§ TASK TO CARRY OUT
Each line of the data below holding the word "computer" must be copied.

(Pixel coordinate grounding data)
━━━━━━━━━━━━━━━━━━━━━━━━━━━━━━
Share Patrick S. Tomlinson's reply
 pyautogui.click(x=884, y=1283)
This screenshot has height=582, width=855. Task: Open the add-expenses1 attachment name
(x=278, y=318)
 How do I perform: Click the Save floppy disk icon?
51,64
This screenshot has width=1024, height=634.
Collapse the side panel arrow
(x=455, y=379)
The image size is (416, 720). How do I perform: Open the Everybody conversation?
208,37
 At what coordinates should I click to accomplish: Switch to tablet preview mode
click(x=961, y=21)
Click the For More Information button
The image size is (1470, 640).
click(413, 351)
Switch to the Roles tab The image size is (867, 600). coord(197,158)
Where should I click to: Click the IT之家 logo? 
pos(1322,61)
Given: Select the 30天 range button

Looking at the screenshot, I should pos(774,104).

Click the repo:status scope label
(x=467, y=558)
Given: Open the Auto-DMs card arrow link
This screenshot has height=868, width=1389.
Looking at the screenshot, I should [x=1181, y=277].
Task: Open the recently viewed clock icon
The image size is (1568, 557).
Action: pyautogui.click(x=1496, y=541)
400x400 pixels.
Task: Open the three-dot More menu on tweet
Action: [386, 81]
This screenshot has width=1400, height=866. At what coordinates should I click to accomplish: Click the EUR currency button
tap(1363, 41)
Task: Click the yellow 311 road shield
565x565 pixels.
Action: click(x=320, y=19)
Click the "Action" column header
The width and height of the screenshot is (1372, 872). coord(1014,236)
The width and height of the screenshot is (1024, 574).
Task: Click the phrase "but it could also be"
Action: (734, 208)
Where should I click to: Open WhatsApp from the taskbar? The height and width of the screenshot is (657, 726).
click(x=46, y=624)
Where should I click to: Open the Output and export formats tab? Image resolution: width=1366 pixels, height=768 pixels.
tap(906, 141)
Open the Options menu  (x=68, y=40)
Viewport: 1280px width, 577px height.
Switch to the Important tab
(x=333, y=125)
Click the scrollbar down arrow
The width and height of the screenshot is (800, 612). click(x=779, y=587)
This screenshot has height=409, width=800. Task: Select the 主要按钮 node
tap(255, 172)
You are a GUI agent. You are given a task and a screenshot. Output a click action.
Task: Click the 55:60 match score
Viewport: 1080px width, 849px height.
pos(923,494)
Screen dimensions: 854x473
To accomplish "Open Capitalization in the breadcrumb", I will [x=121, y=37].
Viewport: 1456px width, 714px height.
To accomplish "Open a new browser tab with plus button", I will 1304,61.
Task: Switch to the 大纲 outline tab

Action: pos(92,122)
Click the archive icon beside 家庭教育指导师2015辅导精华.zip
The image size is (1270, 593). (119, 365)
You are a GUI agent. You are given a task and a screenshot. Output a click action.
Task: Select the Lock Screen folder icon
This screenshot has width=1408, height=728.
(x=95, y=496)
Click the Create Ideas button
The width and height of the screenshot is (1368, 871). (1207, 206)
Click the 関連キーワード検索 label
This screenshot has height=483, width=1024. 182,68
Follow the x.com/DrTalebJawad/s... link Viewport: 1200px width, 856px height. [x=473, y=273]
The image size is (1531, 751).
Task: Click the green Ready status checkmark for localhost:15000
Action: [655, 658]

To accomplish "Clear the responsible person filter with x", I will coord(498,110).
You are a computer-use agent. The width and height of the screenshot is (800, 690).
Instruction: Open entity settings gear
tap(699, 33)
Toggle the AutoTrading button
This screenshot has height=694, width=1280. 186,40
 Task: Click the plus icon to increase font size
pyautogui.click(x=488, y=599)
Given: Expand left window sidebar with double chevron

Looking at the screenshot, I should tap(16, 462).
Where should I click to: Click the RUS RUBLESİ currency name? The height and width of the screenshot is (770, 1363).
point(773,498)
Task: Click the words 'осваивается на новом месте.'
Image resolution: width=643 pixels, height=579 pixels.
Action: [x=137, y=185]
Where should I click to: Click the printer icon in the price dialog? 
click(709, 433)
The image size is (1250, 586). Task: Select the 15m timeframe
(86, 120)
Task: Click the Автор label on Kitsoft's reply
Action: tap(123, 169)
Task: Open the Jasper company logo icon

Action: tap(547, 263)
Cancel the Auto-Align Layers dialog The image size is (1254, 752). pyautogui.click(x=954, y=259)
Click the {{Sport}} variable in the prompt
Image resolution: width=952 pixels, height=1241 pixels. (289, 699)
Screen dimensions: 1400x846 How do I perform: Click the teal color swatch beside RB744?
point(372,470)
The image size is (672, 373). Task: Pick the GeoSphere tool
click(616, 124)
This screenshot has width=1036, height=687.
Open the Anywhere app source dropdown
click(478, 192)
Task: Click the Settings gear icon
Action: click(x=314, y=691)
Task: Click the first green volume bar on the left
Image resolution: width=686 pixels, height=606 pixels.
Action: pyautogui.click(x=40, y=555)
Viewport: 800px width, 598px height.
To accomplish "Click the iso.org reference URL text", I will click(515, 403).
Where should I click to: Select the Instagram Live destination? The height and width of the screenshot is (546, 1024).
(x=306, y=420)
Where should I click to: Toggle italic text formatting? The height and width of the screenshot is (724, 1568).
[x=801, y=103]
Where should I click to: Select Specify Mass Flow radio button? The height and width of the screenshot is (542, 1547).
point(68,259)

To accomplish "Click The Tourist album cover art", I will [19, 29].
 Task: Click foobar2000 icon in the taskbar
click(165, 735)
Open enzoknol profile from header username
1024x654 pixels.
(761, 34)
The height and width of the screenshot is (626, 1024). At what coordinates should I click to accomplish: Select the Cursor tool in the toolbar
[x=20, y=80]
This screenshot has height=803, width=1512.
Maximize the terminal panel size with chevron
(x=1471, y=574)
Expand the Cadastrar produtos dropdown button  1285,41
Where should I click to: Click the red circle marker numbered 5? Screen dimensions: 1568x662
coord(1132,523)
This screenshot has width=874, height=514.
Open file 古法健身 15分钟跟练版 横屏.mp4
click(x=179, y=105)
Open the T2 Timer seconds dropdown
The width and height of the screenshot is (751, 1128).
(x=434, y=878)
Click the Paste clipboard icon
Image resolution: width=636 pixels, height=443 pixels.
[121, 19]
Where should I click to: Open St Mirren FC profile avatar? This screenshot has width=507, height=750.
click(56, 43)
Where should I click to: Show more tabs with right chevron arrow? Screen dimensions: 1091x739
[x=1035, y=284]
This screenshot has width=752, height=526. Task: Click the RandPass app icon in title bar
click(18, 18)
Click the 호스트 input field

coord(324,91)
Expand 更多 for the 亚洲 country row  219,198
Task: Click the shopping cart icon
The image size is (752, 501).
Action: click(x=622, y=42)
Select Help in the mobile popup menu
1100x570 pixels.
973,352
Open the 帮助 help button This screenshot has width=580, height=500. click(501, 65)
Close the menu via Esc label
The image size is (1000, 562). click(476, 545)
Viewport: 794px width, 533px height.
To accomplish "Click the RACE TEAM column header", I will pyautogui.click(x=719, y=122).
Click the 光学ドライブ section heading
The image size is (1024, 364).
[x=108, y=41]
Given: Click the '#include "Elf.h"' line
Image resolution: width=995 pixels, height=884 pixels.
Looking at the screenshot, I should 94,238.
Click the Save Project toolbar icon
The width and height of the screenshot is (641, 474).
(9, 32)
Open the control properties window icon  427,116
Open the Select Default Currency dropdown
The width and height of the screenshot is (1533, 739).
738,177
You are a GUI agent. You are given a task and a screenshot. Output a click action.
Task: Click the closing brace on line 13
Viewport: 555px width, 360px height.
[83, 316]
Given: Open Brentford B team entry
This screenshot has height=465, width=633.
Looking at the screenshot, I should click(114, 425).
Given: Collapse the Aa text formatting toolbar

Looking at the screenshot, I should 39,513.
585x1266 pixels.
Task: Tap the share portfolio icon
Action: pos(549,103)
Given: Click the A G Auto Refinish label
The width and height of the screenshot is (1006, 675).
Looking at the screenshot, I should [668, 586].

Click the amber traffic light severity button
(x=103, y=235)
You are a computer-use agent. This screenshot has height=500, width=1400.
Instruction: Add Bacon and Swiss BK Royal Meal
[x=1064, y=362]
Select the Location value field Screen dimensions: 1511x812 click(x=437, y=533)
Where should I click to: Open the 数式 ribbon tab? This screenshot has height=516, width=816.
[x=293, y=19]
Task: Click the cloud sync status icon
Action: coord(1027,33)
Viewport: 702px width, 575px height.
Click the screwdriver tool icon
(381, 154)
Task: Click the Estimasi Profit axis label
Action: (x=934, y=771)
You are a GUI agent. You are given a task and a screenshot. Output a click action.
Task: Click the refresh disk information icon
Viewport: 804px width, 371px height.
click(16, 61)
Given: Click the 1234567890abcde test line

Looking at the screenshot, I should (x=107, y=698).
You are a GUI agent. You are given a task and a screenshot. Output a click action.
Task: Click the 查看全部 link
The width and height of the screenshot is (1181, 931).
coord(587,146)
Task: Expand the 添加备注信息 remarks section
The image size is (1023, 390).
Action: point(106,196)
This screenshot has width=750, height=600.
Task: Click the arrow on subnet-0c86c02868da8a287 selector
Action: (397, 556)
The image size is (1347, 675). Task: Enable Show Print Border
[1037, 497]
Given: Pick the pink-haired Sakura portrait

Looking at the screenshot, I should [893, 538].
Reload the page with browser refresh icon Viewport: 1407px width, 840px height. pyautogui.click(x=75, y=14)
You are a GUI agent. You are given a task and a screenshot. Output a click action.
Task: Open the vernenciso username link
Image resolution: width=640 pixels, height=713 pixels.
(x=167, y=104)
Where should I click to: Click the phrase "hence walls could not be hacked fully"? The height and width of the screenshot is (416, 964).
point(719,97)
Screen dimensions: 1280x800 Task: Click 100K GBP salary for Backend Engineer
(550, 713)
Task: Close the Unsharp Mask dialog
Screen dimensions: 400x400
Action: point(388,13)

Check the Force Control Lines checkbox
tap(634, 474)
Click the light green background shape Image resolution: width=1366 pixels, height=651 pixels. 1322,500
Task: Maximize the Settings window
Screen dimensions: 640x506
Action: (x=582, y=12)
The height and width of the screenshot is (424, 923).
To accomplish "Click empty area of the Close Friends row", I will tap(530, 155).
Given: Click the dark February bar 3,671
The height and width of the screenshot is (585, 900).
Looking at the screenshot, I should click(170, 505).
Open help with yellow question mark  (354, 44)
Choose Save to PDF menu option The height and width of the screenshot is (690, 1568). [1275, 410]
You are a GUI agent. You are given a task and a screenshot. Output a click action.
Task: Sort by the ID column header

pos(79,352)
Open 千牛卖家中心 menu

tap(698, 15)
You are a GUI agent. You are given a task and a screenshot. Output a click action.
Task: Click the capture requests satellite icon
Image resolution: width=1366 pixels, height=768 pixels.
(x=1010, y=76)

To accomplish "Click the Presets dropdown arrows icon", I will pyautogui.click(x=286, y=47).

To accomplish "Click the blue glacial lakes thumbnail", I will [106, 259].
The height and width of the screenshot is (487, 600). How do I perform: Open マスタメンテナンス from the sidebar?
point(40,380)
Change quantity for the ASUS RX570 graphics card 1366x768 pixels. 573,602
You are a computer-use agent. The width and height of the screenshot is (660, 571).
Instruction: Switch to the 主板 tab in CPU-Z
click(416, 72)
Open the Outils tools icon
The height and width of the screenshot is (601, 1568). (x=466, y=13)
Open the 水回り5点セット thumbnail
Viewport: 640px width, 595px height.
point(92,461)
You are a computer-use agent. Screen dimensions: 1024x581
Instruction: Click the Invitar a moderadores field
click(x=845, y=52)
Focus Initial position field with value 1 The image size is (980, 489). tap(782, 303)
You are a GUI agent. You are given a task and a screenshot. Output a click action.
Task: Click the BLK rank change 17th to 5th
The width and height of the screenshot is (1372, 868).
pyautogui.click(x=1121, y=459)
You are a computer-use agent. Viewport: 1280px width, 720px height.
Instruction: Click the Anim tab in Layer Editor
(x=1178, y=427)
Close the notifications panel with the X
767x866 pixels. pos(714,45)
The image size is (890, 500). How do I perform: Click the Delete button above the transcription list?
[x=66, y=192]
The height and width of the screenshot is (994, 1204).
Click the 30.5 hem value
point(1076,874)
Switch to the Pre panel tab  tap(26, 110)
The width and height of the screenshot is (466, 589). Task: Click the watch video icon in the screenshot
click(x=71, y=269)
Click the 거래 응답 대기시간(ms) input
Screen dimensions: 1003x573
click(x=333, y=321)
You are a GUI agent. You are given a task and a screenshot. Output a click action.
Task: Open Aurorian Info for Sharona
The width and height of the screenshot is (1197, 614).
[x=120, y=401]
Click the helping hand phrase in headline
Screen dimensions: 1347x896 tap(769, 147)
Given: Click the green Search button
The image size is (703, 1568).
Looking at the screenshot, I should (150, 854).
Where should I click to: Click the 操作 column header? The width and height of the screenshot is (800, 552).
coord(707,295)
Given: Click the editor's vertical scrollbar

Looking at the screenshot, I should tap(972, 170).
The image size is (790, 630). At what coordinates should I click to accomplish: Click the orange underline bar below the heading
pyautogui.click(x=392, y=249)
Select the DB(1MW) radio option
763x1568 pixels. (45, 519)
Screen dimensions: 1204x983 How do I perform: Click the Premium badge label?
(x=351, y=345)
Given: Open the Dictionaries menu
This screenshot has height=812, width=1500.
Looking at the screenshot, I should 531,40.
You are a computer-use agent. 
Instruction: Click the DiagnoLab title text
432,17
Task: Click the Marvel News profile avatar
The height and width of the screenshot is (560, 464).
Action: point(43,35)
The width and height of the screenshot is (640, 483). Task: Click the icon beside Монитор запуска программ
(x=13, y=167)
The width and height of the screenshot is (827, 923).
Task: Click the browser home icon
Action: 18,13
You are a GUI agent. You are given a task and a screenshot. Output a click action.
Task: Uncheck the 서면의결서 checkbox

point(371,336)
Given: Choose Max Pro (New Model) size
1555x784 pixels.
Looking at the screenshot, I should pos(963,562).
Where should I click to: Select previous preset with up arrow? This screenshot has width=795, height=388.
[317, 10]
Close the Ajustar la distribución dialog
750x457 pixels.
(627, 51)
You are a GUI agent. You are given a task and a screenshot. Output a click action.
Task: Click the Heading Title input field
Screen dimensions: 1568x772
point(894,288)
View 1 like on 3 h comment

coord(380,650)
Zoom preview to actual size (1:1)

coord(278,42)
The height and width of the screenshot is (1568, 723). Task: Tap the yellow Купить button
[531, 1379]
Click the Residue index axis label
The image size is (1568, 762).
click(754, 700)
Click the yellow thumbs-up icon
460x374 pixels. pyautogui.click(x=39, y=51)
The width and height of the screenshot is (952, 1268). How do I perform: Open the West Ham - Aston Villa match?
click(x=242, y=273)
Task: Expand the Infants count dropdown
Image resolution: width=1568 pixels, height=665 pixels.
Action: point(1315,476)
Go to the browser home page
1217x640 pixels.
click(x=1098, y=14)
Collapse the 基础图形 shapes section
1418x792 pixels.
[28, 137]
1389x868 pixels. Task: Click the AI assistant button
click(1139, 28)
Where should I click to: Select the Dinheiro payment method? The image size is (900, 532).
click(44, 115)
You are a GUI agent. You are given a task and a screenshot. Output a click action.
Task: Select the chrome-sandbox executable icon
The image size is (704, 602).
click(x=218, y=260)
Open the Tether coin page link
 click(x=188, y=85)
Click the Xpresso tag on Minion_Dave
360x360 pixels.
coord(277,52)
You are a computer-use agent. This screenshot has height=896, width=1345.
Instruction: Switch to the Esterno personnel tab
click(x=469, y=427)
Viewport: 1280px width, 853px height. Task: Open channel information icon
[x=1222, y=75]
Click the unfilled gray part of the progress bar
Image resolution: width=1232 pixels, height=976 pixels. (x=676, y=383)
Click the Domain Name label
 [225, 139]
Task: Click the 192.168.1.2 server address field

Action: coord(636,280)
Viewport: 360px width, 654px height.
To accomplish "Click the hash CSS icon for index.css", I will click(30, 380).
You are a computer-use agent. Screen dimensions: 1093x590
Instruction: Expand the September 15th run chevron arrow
━━━━━━━━━━━━━━━━━━━━━━━━━━━━━━
§ ANSWER FOR THE TASK
You are a computer-use agent. The width and height of the screenshot is (800, 690).
You are a computer-use agent. This screenshot has height=500, width=1400.
You are a computer-use agent. The width and height of the screenshot is (660, 571).
You are a computer-use agent. Screen dimensions: 1024x581
You are a computer-use agent. Viewport: 1280px width, 720px height.
You are a computer-use agent. 
You are a computer-use agent. This screenshot has height=896, width=1345.
You are a computer-use agent. Screen dimensions: 1093x590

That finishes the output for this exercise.